The high-yield debt market has become more attractive with nominal yields approaching 8%, allowing the asset class to generate positive real returns. Default rates should increase slightly in a slowing economy but relatively strong corporate balance sheets and strength in the energy sector should prevent substantial spread widening from these levels.
Potential fiscal and monetary policy ease out of China, the end of the strong U.S. dollar advance, and higher energy prices should help stabilize emerging market debt and offset continued weakness in eastern European issuers.
The U.S. Federal Reserve (Fed) has been forced to fight high and persistent inflation with a much more aggressive rate tightening stance than was originally envisioned at the beginning of the year. The Fed is attempting to engineer a “soft landing” of this once hot economy without inadvertently causing a deep recession. With the federal funds rate now at a rather neutral 2.50%, any further rate increases would be viewed as contractionary, especially when balance sheet reduction policies are also considered.
The Fed will need to see distinct and consistent signs that inflation has peaked and is beginning to turn down before it signals an end to rate tightening. As some signs are already developing in the commodities and retail sectors, the Fed should decrease the magnitude of its rate increases over the remaining 2022 meetings and be finished by year-end with a terminal federal funds rate expectation of 3.50%.
The Bank of England appears to be on a similar path to the Fed, but the European Central Bank has gotten off to a later start in moving away from extremely easy policies and there is internal dissonance within its rate setting committee around the dangers inherent in tightening too much into an economy beset by external supply shocks.
The Bank of Japan so far refuses to give up on its aggressive easing and yield curve control programs while the People’s Bank of China has signaled a willingness to lower rates to offset the negative impact of its zero COVID policies.
Beyond its haven status in a roiled geopolitical landscape, the U.S. dollar has had notable appreciation against most other currencies due to the stark difference in central bankers’ approaches to fighting inflation. With the Fed much closer to achieving its goal of rate normalization, further appreciation should be muted, but it is difficult to create a near-term rationale for much depreciation from these levels.
A growth slowdown and increasing recessionary fears have muted demand for energy and industrial metals although the supply of crude oil and especially natural gas is dependent upon the progress of the Russia-Ukraine war in which Russia appears willing to weaponize energy exports to punish the western European nations for their sanctions.
With a slight indication that the end of Fed tightening is on the horizon, gold prices rebounded somewhat at the end of July, although higher real interest rates will continue to provide a strong headwind to further meaningful advances.
What This Means for Investors
The faster-than-expected move to a neutral federal funds rate has roiled equity markets this year.
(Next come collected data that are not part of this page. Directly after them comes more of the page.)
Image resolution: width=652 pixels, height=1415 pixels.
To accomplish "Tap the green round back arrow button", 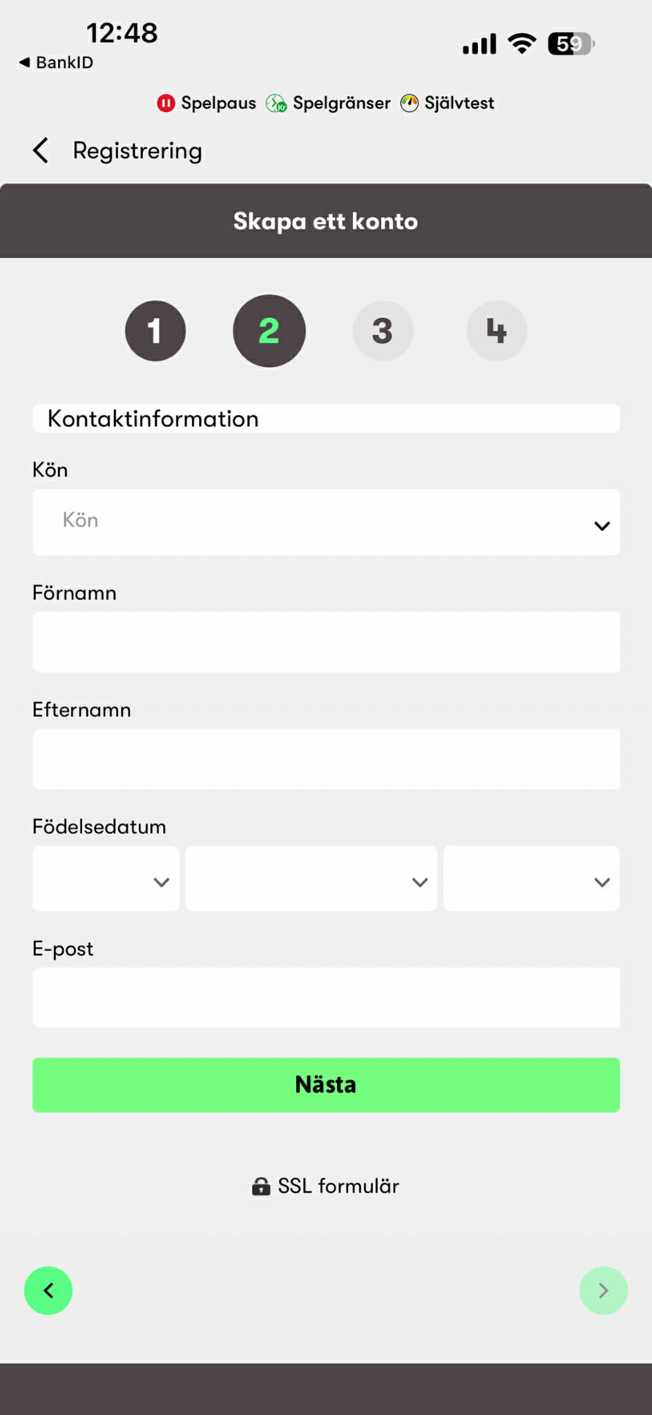I will (48, 1290).

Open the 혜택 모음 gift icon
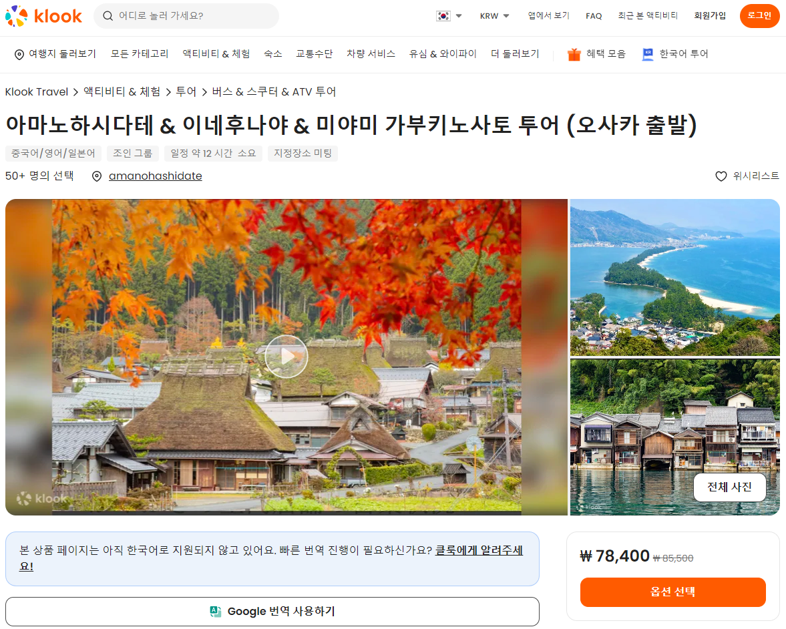574,54
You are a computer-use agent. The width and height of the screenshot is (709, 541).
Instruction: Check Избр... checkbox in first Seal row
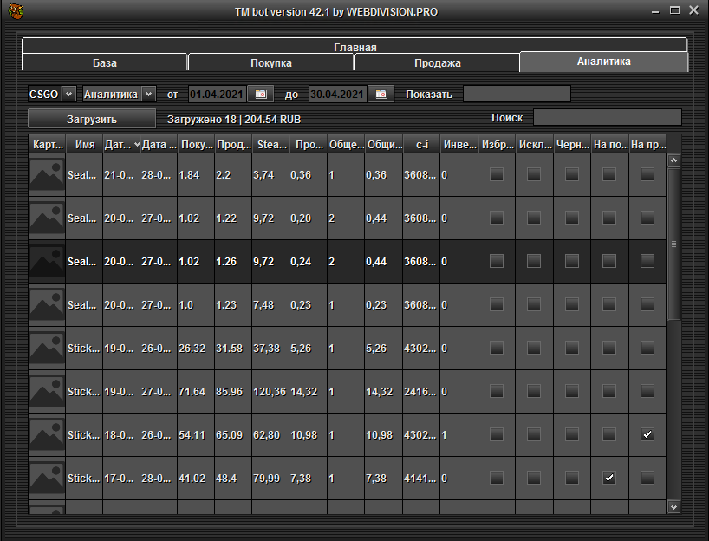(496, 175)
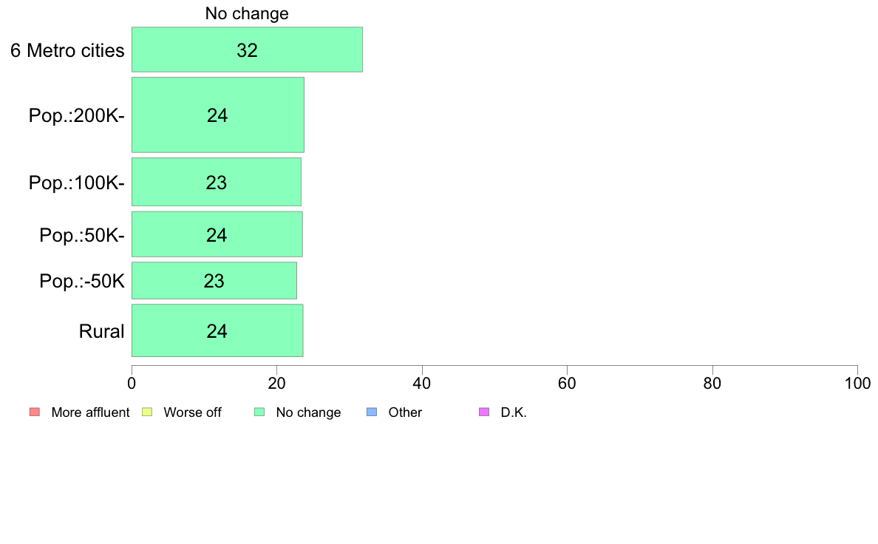878x544 pixels.
Task: Click the blue Other legend swatch
Action: [372, 412]
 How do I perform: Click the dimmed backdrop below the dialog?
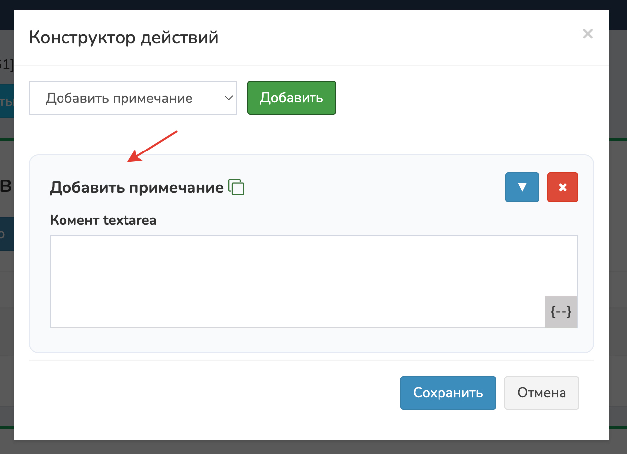click(x=314, y=447)
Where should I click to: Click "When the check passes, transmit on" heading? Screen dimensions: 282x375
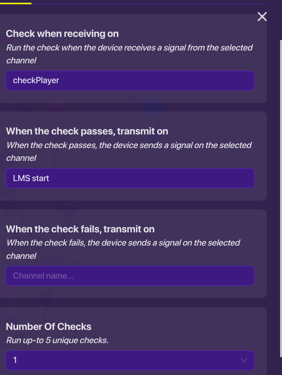[x=87, y=131]
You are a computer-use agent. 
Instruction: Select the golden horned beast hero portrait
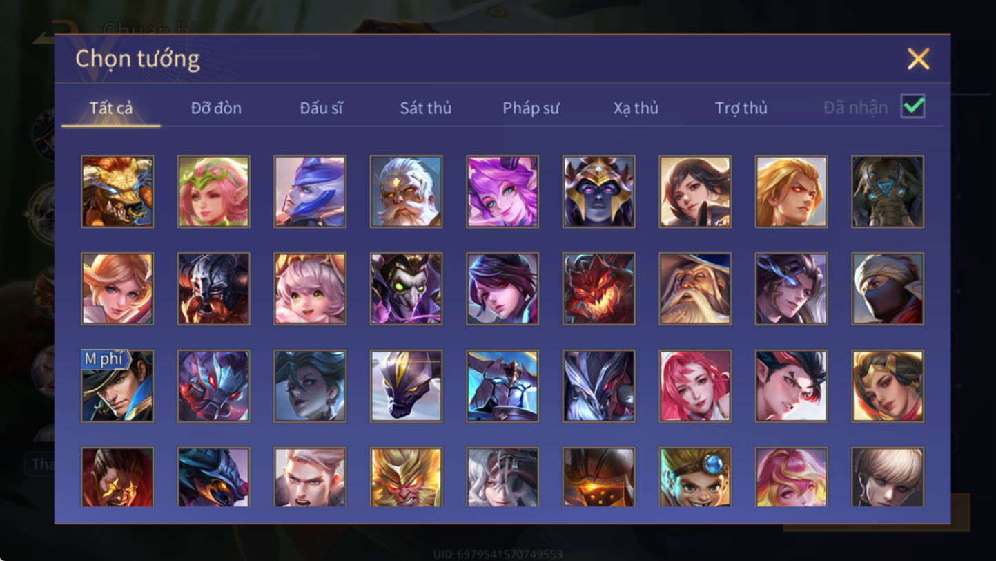click(117, 191)
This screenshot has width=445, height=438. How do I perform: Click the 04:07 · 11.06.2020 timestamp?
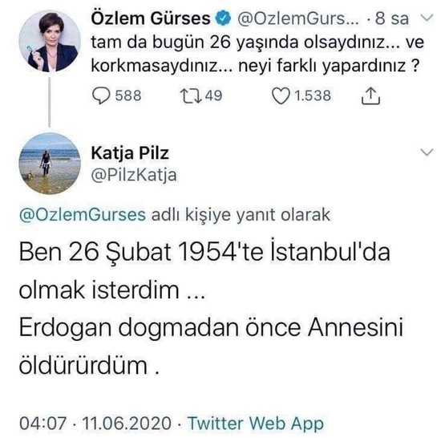click(95, 424)
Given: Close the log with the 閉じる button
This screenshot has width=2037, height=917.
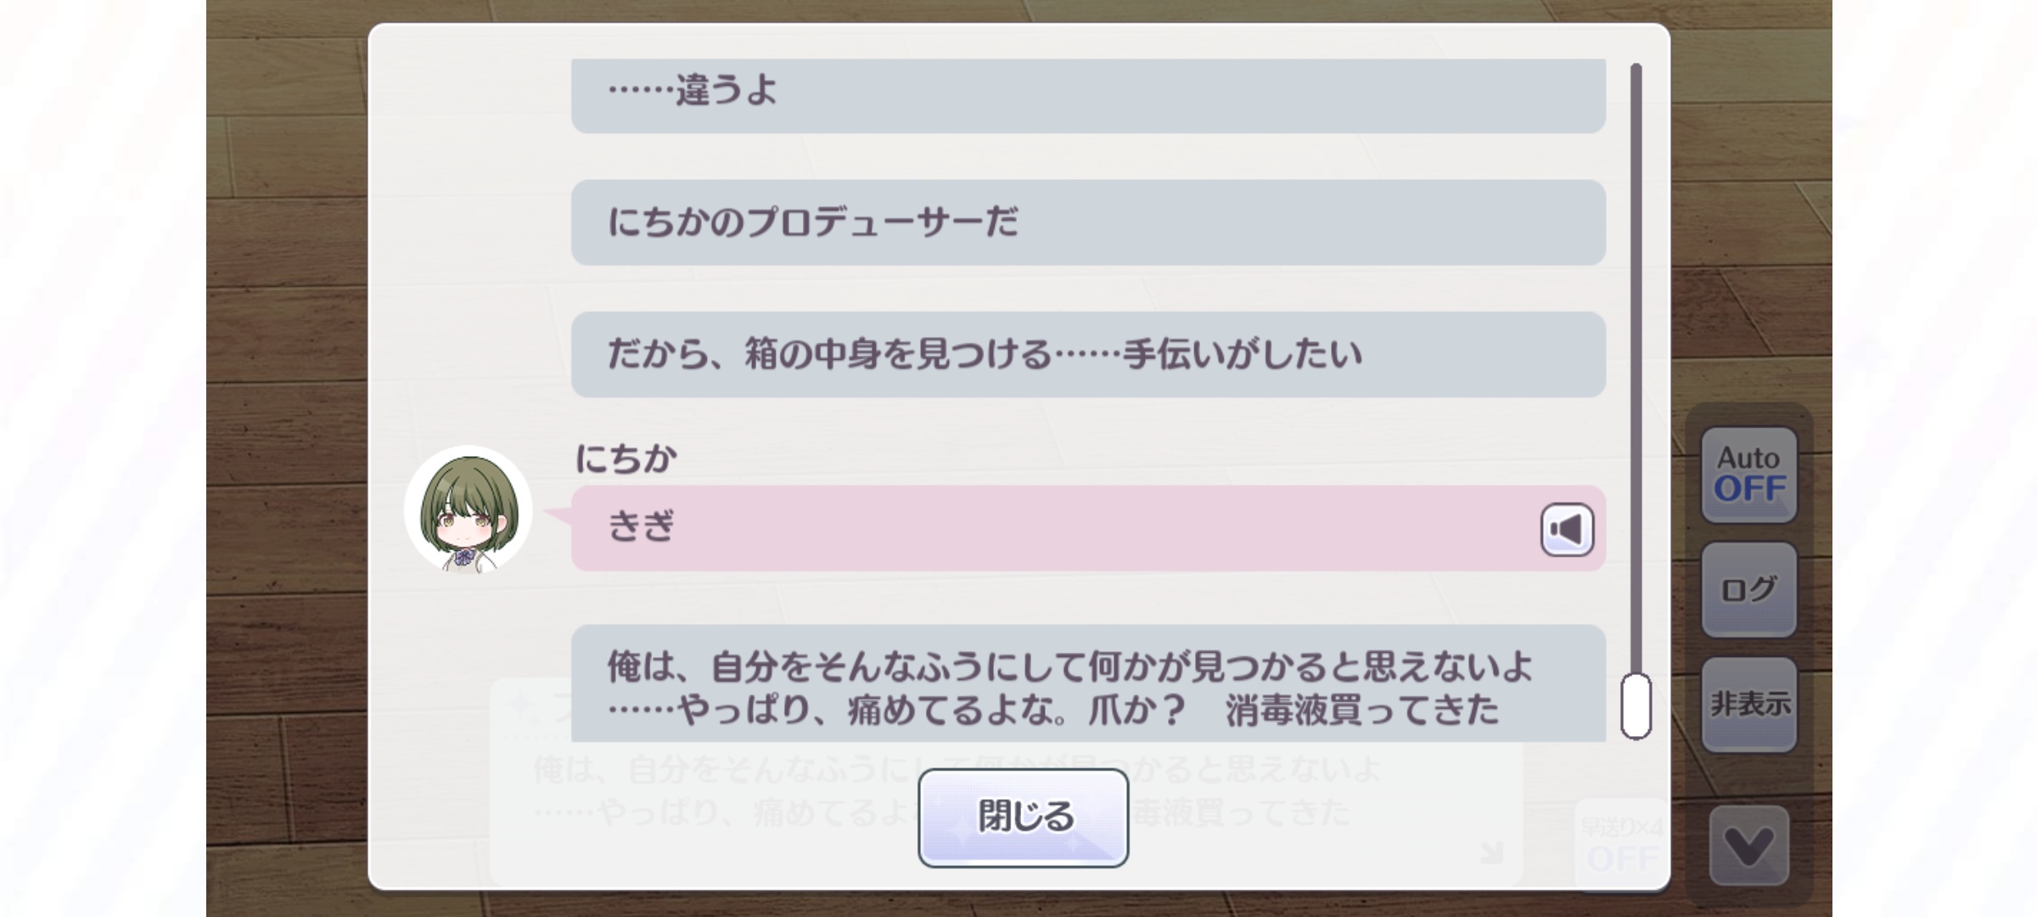Looking at the screenshot, I should pyautogui.click(x=1023, y=817).
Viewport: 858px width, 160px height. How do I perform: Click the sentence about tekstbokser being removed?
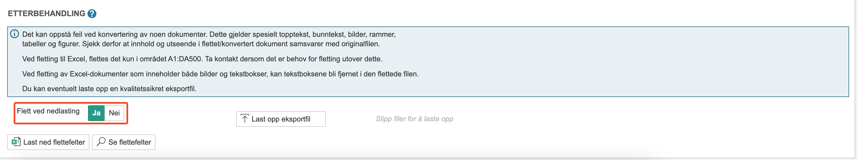click(220, 74)
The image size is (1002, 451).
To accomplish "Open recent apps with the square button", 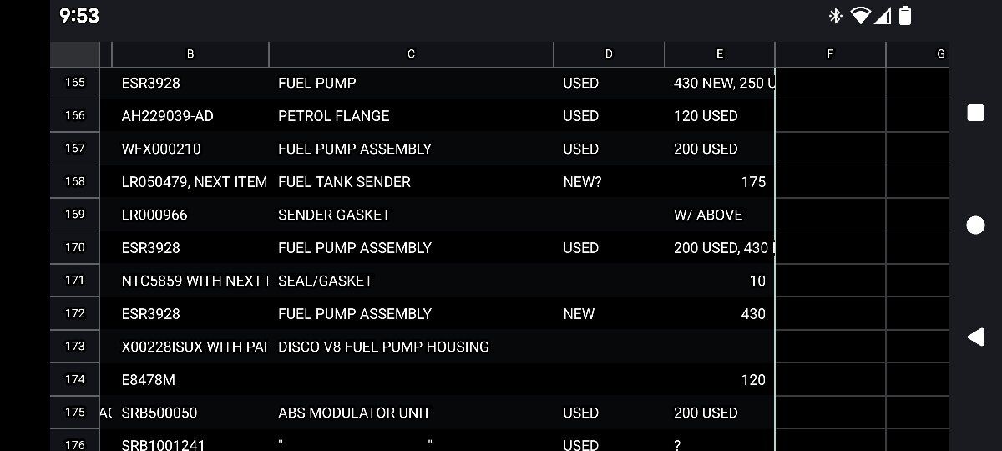I will coord(975,114).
The risk of continued tightening leading to a recession in the economy and a decline in corporate earnings has grown. The July rebound seen in stock prices has been welcome relief as has been the lack of major negative surprises in the second quarter earnings season. Markets now need more consistent signs that inflation is turning down due more to the natural balancing between supply and demand as opposed to a strong recession that destroys demand.